18 Prozent der 260 Teenager, die mit elf Jahren ein einziges Mal geraucht hatten, waren demnach drei Jahre später regelmäßige Raucher. Bei denjenigen, die mit elf noch keine Glimmstengel-Erfahrung hatten, betrug der Raucheranteil im Alter von 14 Jahren dagegen nur sieben Prozent.

Schon ein flüchtiger Kontakt mit Nikotin steigere also das Risiko, Raucher zu werden, um mehr als das Doppelte, schreiben Fidler und ihre Kollegen in der Fachzeitschrift "Tobacco Control" (2006; 15:2005-9). Und aus diesem Wert seien bereits andere Einflussfaktoren wie das Geschlecht, ethnischer Hintergrund, Entbehrungen, rauchende Eltern und Verhaltensauffälligkeiten herausgerechnet.

Die Wissenschaftler sprechen von einem "Schläfer-Effekt", der sich noch nach Jahren in Phasen von schulischer Überforderung, Stress oder Depression Bahn brechen könne. Der Grund dafür sei unklar, möglicherweise habe der Effekt mit der Wirkung des Nikotins auf das Belohnungszentrum des Gehirns zu tun.

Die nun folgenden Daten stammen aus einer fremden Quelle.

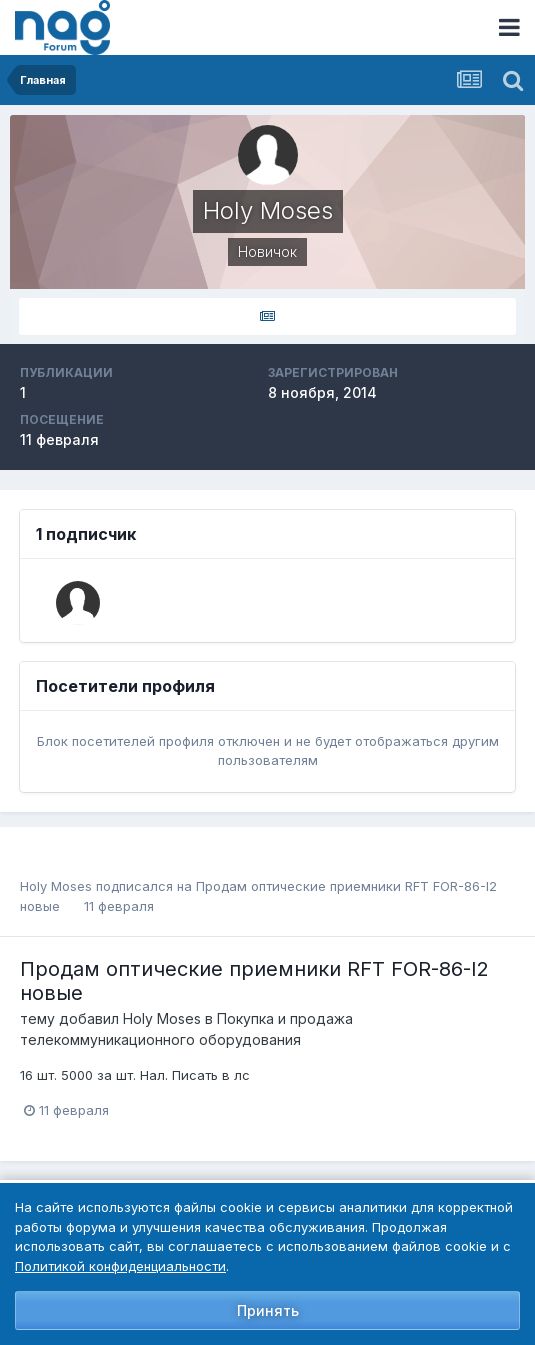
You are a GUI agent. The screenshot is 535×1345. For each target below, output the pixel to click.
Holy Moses (56, 886)
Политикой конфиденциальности (120, 1266)
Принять (268, 1310)
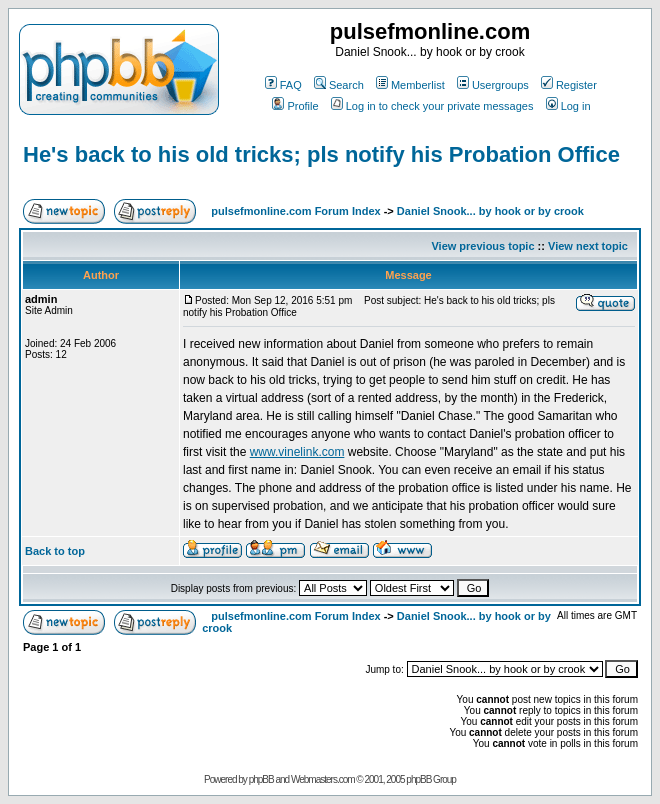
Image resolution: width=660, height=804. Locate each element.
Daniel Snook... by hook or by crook (490, 211)
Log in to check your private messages (432, 106)
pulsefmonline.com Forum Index (295, 211)
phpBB (261, 779)
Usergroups (493, 85)
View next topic (588, 246)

Raucher sterben sieben Jahre früher

Das Statistische Bundesamt in Wiesbaden veröffentlichte unterdessen neue Zahlen zu den gesundheitlichen Folgen des Rauchens in Deutschland. Menschen mit typischen Raucherkrankheiten wie Lungen-, Kehlkopf- oder Luftröhrenkrebs werden im Schnitt 69 Jahre alt, teilte das Amt mit. Die Zahlen beziehen sich auf das Jahr 2004. Berücksichtige man hingegen alle Todesursachen, liege das durchschnittliche Sterbealter in Deutschland bei 76 Jahren.

Mit fast 40.000 Fällen war Lungenkrebs im Jahr 2004 die häufigste Todesursache, die in Zusammenhang mit Tabakkonsum gebracht werden kann. Seit 2001 stieg diese Zahl von damals 38.525 kontinuierlich an. Lungenkrebs ist mittlerweile die vierthäufigste Todesursache in Deutschland.

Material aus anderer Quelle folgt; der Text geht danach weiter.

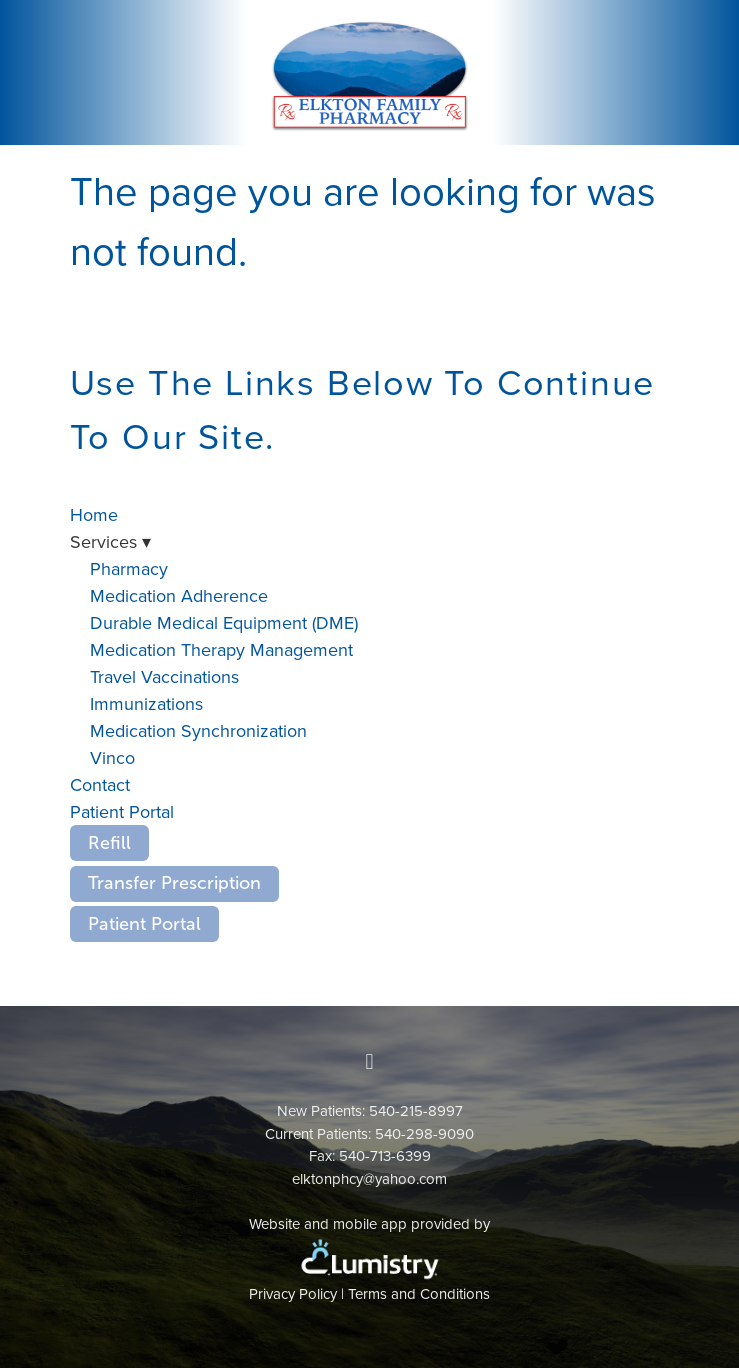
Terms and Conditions (419, 1293)
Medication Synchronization (198, 730)
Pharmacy (129, 568)
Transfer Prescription (174, 883)
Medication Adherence (179, 595)
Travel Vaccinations (164, 676)
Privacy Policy (293, 1293)
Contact (100, 784)
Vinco (112, 757)
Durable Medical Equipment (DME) (224, 622)
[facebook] (370, 1062)
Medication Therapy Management (221, 649)
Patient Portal (122, 811)
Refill (109, 843)
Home (94, 514)
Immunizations (146, 703)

Der Vizepräsident der Bundeszahnärztekammer, Dietmar Oesterreich, sagte, es gebe eine wissenschaftlich belegbare Risikosteigerung bei Krebserkrankungen durch Rauchen. "Allein in Deutschland erkranken jährlich etwa 7650 Männer und 2950 Frauen neu an Tumoren in der Mundhöhle oder im Rachen."

Unter den Deutschen im Alter von 15 Jahren und darüber rauchten im Jahr 2003 etwa jeder dritte Mann und mehr als jede fünfte Frau. Insgesamt waren das 27 Prozent der Bevölkerung. 3300 Tote pro Jahr gebe es in Deutschland durch das Passivrauchen.

Appell für rauchfreie Fußball-WM

Die Deutsche Krebshilfe sprach sich wie auch die Bundeszahnärztekammer für ein Rauchverbot in den Stadien während der Fußball-Weltmeisterschaft aus. "Das Motto 'Zu Gast bei Freunden' muss aus Sicht der Deutschen Krebshilfe bedeuten, dass sich unsere Gäste auf den Gesundheitsschutz verlassen können", sagte Dagmar Schipanski, Präsidentin der Deutschen Krebshilfe. Die Fußball-WM 2002 in Japan und Südkorea sei bereits offiziell rauchfrei gewesen, 2010 in Südafrika werde es ebenso sein.

Am Montag hatte Schipanski einen offenen Brief an den deutschen Cheforganisator Franz Beckenbauer und an Fifa-Präsident Joseph Blatter unterzeichnet und den Fußball-Organisatoren Unterstützung bei der Aufklärungsarbeit angeboten.